War is over on the nation's pop album chart, and it's the beginning of a happy new year for the Beatles, who commandingly held onto the No. 1 spot with their "1" hits compilation as rival Backstreet Boys dropped to No. 9 in the week after Christmas.
Sales of "1" dropped from its pre-Christmas week peak of 1.2 million copies to 451,000 last week, but that still trounced the figure of 171,000 posted by Backstreet Boys' "Black & Blue" album, down from 724,000 a week earlier.
The "1" album has now sold more than 5 million copies since it was released in mid-November, according to SoundScan, compared to 4.3 million for "Black & Blue," which was released one week after the Beatles album.
The Backstreet Boys weren't the only teen artists to suffer a big drop on the charts last week. Britney Spears' "Oops! . . . I Did It Again" fell from No. 8 to No. 21 on the album chart. Sales of Spears' album slipped from 405,000 the week before Christmas to 110,000 last week.
Meanwhile, a pair of rap artists posted big chart gains, with OutKast's "Stankonia" hopping from No. 13 to No. 6 for sales of 221,000 last week and Xzibit's "Restless" jumping from No. 31 to No. 12 (sales were 148,000).
The hits compilation "Now That's What I Call Music, Vol. 5" continued selling briskly after Christmas and snagged the No. 2 slot on sales of 320,000. The other slots in the Top 5 are occupied by Shaggy, Limp Bizkit and Snoop Dogg.
"He Loves U Not" by female pop vocal group dream charted its third week as the nation's No. 1 single.
New and Notable
Badly Drawn Boy, "The Hour of Bewilderbeast," XL/Beggars Banquet. This debut album of sophisticated techno-age folk recently won Britain's prestigious Mercury Music Prize. It's winsomely charming yet deeply affecting. (Steve Hochman)
R.L. Burnside, "Wish I Was in Heaven Sitting Down," Epitaph/Fat Possum. The 73-year-old former sharecropper expands on the boogie-meets-B-boy sound of1998's "Come On In." It's a rare treat to find a blues album that actually flirts with new ideas and makes them work. (Marc Weingarten)

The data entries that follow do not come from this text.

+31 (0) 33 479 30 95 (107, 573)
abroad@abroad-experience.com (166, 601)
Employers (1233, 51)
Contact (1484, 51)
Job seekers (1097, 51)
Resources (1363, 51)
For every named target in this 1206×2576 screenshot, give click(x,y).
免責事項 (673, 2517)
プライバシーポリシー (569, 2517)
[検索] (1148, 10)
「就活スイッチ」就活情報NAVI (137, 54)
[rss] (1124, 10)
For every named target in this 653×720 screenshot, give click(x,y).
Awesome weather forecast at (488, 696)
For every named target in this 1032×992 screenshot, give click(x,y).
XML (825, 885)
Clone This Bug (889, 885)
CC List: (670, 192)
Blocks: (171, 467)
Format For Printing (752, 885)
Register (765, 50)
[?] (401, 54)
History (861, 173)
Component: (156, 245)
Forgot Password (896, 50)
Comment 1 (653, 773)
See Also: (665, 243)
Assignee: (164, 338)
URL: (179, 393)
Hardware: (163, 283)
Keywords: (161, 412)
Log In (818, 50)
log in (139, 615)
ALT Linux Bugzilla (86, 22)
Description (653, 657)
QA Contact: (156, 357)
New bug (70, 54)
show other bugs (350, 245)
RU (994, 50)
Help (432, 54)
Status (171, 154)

Johnny Cash, "American III: Solitary Man," Columbia. In the third in a series of striking albums with producer Rick Rubin, the legendary country singer draws upon his country, rock, gospel and folk roots with sometimes dark, but often uplifting results. (Robert Hilburn)
PJ Harvey, "Stories from the City, Stories from the Sea," Island. In the true heir to "To Bring You My Love," which placed her among the '90s most compelling, innovative arrivals, Harvey offers a similar fusion of her early punk-blues fury and her pop-cabaret theatricality. (Natalie Nichols)
Paul Simon, "You're the One," Warner Bros. The musical textures aren't as distinctive as the ones that ran through much of "Graceland," but the songs themselves are illuminating and mostly upbeat reflections on life and love. (R. H.)
U2, "All That You Can't Leave Behind," Interscope. The great Irish rock band returns to its classic musical stance with a collection of soulful and affecting songs that reach out with open arms and an open heart. (R.H.)